Each such independent program can deal with its own special input and the
writer of it can focus on designing it right with a good user interface and
all the parenthoods. Moreover, it is very easy to add new capabilities as
new independent programs, to wit as has been done with grap, indx, and
tri-roff recently. In wysiwyg systems, it would seem that the formatter
would tend to be more
monolithic in that all such other processing would have to be done within the
single program. Adding a new capability would seem to require opening up the
base formatter and adding the capabilities to it. This could very well be
rather messy to do.
 
Please correct me if I am wrong about wysiwyg systems.

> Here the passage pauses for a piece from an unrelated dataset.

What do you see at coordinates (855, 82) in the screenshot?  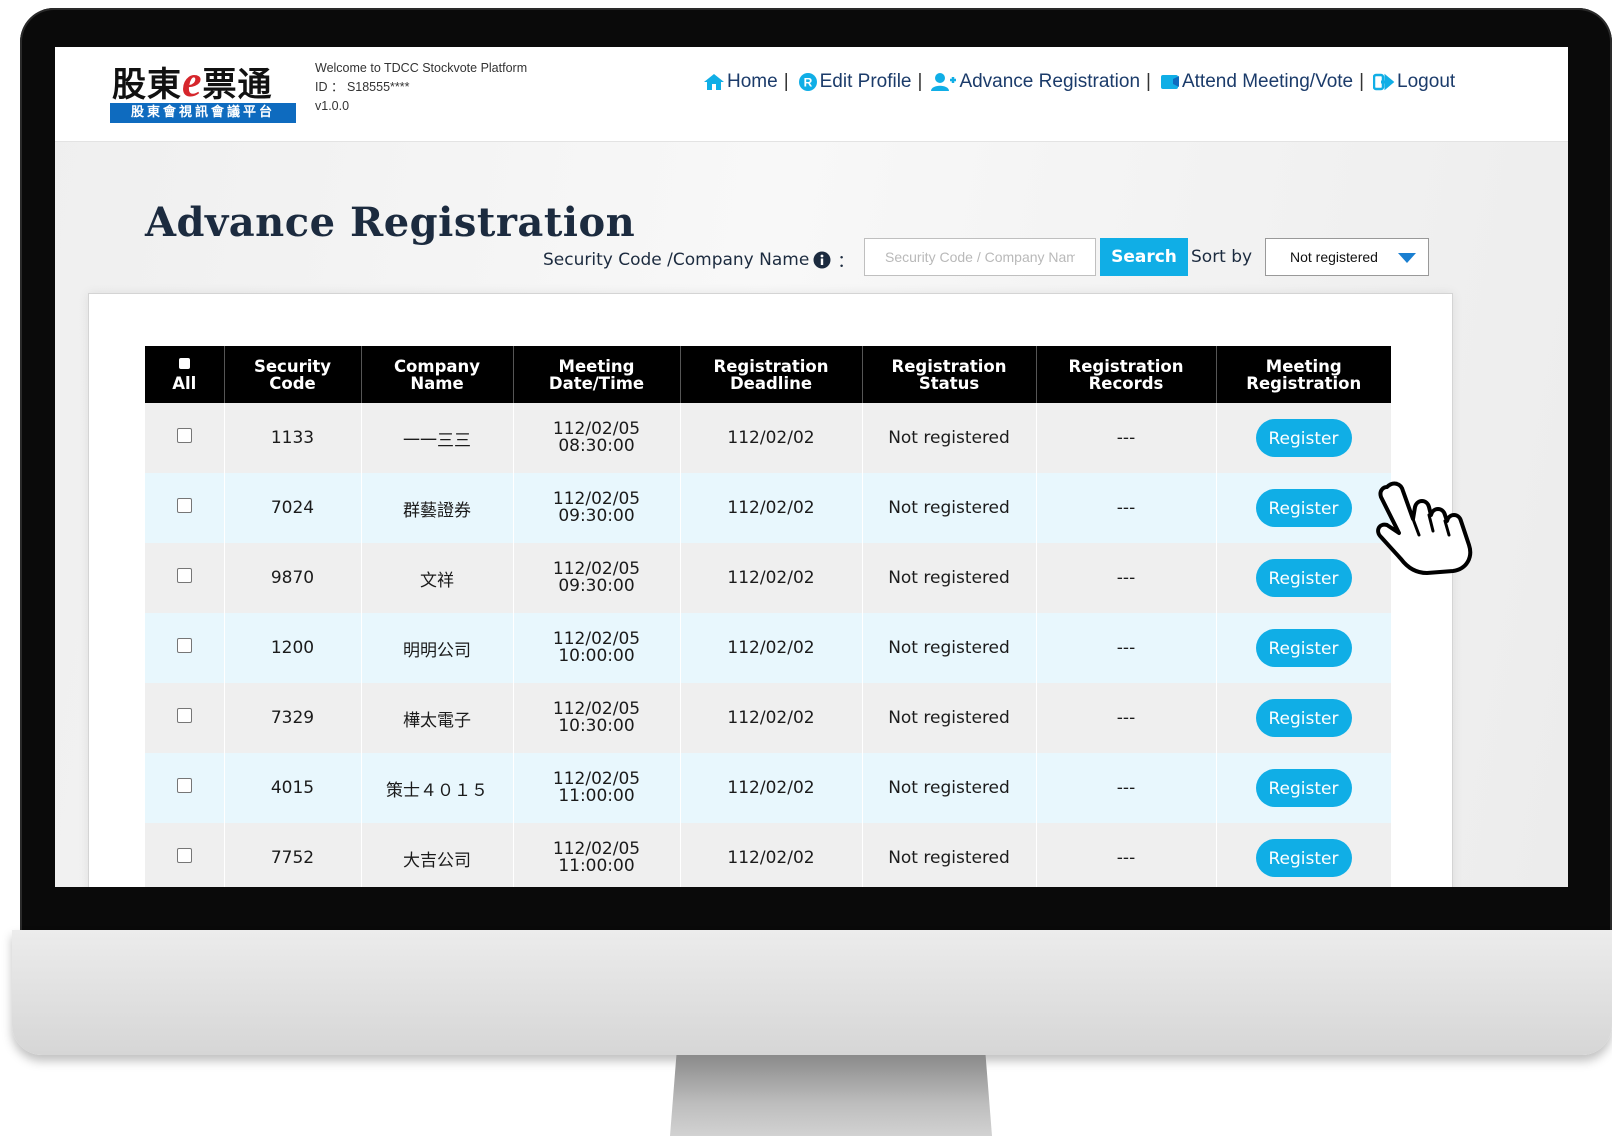 I see `nav-edit-profile: R Edit Profile` at bounding box center [855, 82].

My question is: Is there a wysiwyg formatting system that has been designed
specifically to be extensible in this manner. Has there been any work on
structuring wysiwyg formatters to be extensible in this manner?

Please reply directly to me. I will summarize replies to the net.

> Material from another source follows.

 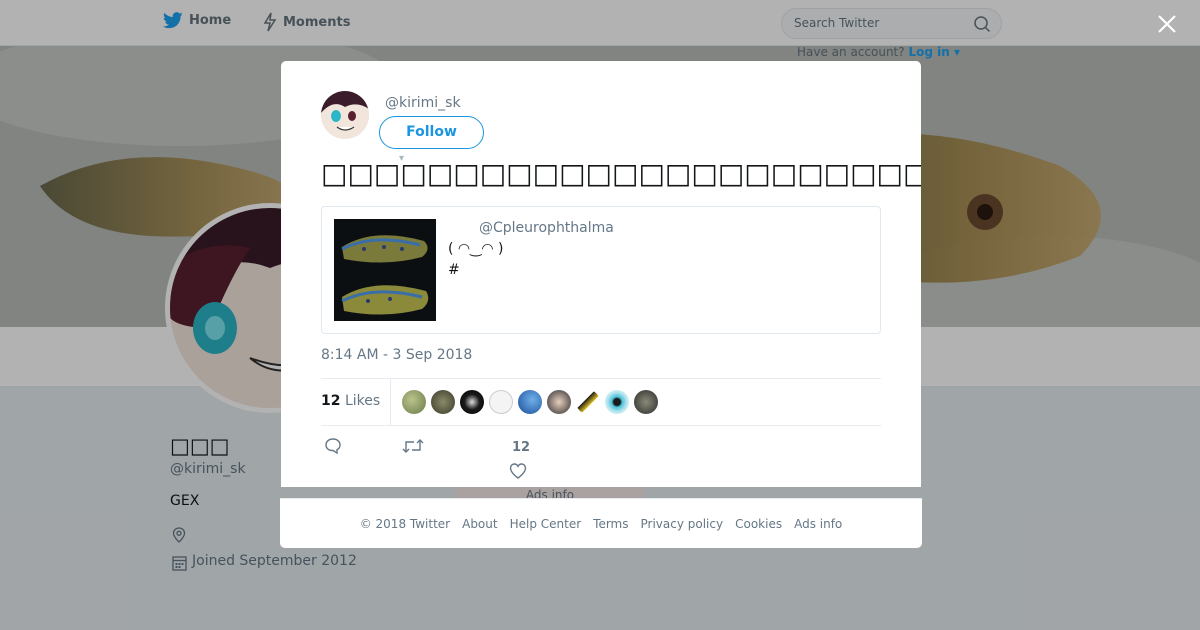 I want to click on footer-copyright: © 2018 Twitter, so click(x=405, y=524).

Prof. Daniel M. Berry, Computer Science Department, Technion, Haifa 32000 ISRAEL
Tel:+972-4-294325, Bitnet:DBERRY@TECHSEL
Csnet & Internet:dberry@sel.technion.ac.il
DASnet:[DDB1DM]dberry, MCIMail:277-9346 <dberry>
Prof. Daniel M. Berry, Computer Science Department, Technion, Haifa 32000 ISRAEL
Tel:+972-4-294325
Bitnet:DBERRY@TECHSEL, Csnet & Internet:dberry@sel.technion.ac.il
DASnet:[DDB1DM]dberry, MCIMail:277-9346 <dberry>

grogers@m.cs.uiuc.edu (07/03/88)

The Andrew Toolkit for X windows provides just what you want.  The toolkit
provides the mechanisms for object oriented programming style within the C
language.  This is done through a preprocessor to C; similar to C++.  There
is also a runtime library that performs dynamic loading and linking of new
object classes.  With the toolkit comes a set of classes for formated text,
tables, pictures, equations, frame animated drawings, and some other
miscellaneous stuff.  There is an interobject protocol defined that allows
objects to contain other objects.  Thus, a text object may contain a table
which might in turn contain some equations.  Now because of the runtime
loading and linking, anyone can create new classes and that work with the
existing classes and applications.

An editor comes with the toolkit that provides interactive access to any
object class that can be dynamically loaded.  Through the object class
viewers, this editor provides What-You-See-Looks-Real-Neat editing.
Of course you don't really want wysiwyg becuase then you could not "see"
animations within your documents or have hypertext (just how would you
print the hypertext graph?)


The best part: all this is free from CMU and is included as part of the
normal X distribution.

The worst part: this software is fairly new and needs some polishing.